┌──

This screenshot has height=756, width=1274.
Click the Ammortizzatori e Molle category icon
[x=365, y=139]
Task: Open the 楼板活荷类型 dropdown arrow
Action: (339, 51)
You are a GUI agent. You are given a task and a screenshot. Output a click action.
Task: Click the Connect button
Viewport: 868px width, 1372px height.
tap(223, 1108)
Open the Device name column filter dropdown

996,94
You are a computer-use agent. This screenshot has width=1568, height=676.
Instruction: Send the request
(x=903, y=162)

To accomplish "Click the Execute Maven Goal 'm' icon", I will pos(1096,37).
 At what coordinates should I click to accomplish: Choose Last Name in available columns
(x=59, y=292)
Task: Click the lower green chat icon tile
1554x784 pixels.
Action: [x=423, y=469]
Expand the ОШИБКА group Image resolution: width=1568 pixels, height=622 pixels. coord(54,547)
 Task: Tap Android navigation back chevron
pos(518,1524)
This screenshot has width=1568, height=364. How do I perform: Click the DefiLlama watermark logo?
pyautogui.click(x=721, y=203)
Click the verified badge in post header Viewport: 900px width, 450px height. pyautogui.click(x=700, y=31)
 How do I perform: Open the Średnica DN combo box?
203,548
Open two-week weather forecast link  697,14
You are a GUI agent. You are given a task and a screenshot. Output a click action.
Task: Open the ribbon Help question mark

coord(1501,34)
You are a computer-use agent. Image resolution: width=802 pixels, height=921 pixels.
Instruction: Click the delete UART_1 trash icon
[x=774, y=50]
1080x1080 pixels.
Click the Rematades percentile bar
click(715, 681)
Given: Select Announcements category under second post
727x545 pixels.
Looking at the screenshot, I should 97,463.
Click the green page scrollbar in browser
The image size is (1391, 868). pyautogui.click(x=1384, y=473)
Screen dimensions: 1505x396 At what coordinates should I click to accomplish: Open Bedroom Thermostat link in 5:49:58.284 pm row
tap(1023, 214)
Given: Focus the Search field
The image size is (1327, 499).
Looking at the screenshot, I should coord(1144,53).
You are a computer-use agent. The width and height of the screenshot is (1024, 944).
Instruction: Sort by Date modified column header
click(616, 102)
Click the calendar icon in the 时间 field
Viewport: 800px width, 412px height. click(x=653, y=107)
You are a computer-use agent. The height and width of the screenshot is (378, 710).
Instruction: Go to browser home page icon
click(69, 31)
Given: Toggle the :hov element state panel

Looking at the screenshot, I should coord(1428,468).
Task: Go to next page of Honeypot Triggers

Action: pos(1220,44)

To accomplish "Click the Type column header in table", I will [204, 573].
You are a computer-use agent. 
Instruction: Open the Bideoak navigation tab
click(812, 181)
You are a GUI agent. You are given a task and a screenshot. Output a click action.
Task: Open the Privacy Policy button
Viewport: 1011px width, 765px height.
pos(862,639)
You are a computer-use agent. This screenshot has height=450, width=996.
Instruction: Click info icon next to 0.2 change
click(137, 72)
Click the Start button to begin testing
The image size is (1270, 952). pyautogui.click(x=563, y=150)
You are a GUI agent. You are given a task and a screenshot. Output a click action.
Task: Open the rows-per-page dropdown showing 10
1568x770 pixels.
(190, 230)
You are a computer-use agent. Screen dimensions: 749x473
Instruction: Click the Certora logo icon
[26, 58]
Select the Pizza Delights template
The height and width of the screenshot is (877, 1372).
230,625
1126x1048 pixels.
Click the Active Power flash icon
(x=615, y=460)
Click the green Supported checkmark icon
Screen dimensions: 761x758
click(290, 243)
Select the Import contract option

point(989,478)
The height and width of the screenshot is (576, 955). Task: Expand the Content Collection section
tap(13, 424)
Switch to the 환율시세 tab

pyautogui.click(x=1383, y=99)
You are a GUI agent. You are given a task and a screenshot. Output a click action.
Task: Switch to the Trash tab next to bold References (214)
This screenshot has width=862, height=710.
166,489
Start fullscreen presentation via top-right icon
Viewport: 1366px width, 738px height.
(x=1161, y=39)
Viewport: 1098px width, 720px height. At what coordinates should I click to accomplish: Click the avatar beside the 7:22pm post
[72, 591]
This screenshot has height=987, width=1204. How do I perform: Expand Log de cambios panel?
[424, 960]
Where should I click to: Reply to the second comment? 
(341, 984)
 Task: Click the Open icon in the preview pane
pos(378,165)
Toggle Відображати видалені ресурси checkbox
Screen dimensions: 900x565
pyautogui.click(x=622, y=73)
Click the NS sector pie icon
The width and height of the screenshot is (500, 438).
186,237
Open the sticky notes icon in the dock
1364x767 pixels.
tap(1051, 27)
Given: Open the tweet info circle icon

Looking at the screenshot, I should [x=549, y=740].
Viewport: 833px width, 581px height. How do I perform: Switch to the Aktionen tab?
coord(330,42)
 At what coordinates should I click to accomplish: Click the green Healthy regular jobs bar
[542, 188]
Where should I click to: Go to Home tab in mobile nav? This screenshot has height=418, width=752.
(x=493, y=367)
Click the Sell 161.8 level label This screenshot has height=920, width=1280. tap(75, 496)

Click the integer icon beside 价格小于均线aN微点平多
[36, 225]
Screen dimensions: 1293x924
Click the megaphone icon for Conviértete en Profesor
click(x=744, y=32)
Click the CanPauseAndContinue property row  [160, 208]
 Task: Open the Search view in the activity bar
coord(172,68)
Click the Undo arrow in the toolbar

└──

Copy out every one of the rows above verbatim, with no changes.

This screenshot has height=756, width=1274.
Click the Ammortizzatori e Molle category icon
[x=365, y=139]
Task: Open the 楼板活荷类型 dropdown arrow
Action: (339, 51)
You are a GUI agent. You are given a task and a screenshot. Output a click action.
Task: Click the Connect button
Viewport: 868px width, 1372px height.
tap(223, 1108)
Open the Device name column filter dropdown

996,94
You are a computer-use agent. This screenshot has width=1568, height=676.
Instruction: Send the request
(x=903, y=162)

To accomplish "Click the Execute Maven Goal 'm' icon", I will pos(1096,37).
 At what coordinates should I click to accomplish: Choose Last Name in available columns
(x=59, y=292)
Task: Click the lower green chat icon tile
1554x784 pixels.
Action: [x=423, y=469]
Expand the ОШИБКА group Image resolution: width=1568 pixels, height=622 pixels. coord(54,547)
 Task: Tap Android navigation back chevron
pos(518,1524)
This screenshot has width=1568, height=364. How do I perform: Click the DefiLlama watermark logo?
pyautogui.click(x=721, y=203)
Click the verified badge in post header Viewport: 900px width, 450px height. pyautogui.click(x=700, y=31)
 How do I perform: Open the Średnica DN combo box?
203,548
Open two-week weather forecast link  697,14
You are a GUI agent. You are given a task and a screenshot. Output a click action.
Task: Open the ribbon Help question mark

coord(1501,34)
You are a computer-use agent. Image resolution: width=802 pixels, height=921 pixels.
Instruction: Click the delete UART_1 trash icon
[x=774, y=50]
1080x1080 pixels.
Click the Rematades percentile bar
click(715, 681)
Given: Select Announcements category under second post
727x545 pixels.
Looking at the screenshot, I should 97,463.
Click the green page scrollbar in browser
The image size is (1391, 868). pyautogui.click(x=1384, y=473)
Screen dimensions: 1505x396 At what coordinates should I click to accomplish: Open Bedroom Thermostat link in 5:49:58.284 pm row
tap(1023, 214)
Given: Focus the Search field
The image size is (1327, 499).
Looking at the screenshot, I should coord(1144,53).
You are a computer-use agent. The width and height of the screenshot is (1024, 944).
Instruction: Sort by Date modified column header
click(616, 102)
Click the calendar icon in the 时间 field
Viewport: 800px width, 412px height. click(x=653, y=107)
You are a computer-use agent. The height and width of the screenshot is (378, 710).
Instruction: Go to browser home page icon
click(69, 31)
Given: Toggle the :hov element state panel

Looking at the screenshot, I should coord(1428,468).
Task: Go to next page of Honeypot Triggers

Action: pos(1220,44)

To accomplish "Click the Type column header in table", I will [204, 573].
You are a computer-use agent. 
Instruction: Open the Bideoak navigation tab
click(812, 181)
You are a GUI agent. You are given a task and a screenshot. Output a click action.
Task: Open the Privacy Policy button
Viewport: 1011px width, 765px height.
pos(862,639)
You are a computer-use agent. This screenshot has height=450, width=996.
Instruction: Click info icon next to 0.2 change
click(137, 72)
Click the Start button to begin testing
The image size is (1270, 952). pyautogui.click(x=563, y=150)
You are a GUI agent. You are given a task and a screenshot. Output a click action.
Task: Open the rows-per-page dropdown showing 10
1568x770 pixels.
(190, 230)
You are a computer-use agent. Screen dimensions: 749x473
Instruction: Click the Certora logo icon
[26, 58]
Select the Pizza Delights template
The height and width of the screenshot is (877, 1372).
230,625
1126x1048 pixels.
Click the Active Power flash icon
(x=615, y=460)
Click the green Supported checkmark icon
Screen dimensions: 761x758
click(290, 243)
Select the Import contract option

point(989,478)
The height and width of the screenshot is (576, 955). Task: Expand the Content Collection section
tap(13, 424)
Switch to the 환율시세 tab

pyautogui.click(x=1383, y=99)
You are a GUI agent. You are given a task and a screenshot. Output a click action.
Task: Switch to the Trash tab next to bold References (214)
This screenshot has width=862, height=710.
166,489
Start fullscreen presentation via top-right icon
Viewport: 1366px width, 738px height.
(x=1161, y=39)
Viewport: 1098px width, 720px height. At what coordinates should I click to accomplish: Click the avatar beside the 7:22pm post
[72, 591]
This screenshot has height=987, width=1204. How do I perform: Expand Log de cambios panel?
[424, 960]
Where should I click to: Reply to the second comment? 
(341, 984)
 Task: Click the Open icon in the preview pane
pos(378,165)
Toggle Відображати видалені ресурси checkbox
Screen dimensions: 900x565
pyautogui.click(x=622, y=73)
Click the NS sector pie icon
The width and height of the screenshot is (500, 438).
186,237
Open the sticky notes icon in the dock
1364x767 pixels.
tap(1051, 27)
Given: Open the tweet info circle icon

Looking at the screenshot, I should [x=549, y=740].
Viewport: 833px width, 581px height. How do I perform: Switch to the Aktionen tab?
coord(330,42)
 At what coordinates should I click to accomplish: Click the green Healthy regular jobs bar
[542, 188]
Where should I click to: Go to Home tab in mobile nav? This screenshot has height=418, width=752.
(x=493, y=367)
Click the Sell 161.8 level label This screenshot has height=920, width=1280. tap(75, 496)

Click the integer icon beside 价格小于均线aN微点平多
[36, 225]
Screen dimensions: 1293x924
Click the megaphone icon for Conviértete en Profesor
click(x=744, y=32)
Click the CanPauseAndContinue property row  [160, 208]
 Task: Open the Search view in the activity bar
coord(172,68)
Click the Undo arrow in the toolbar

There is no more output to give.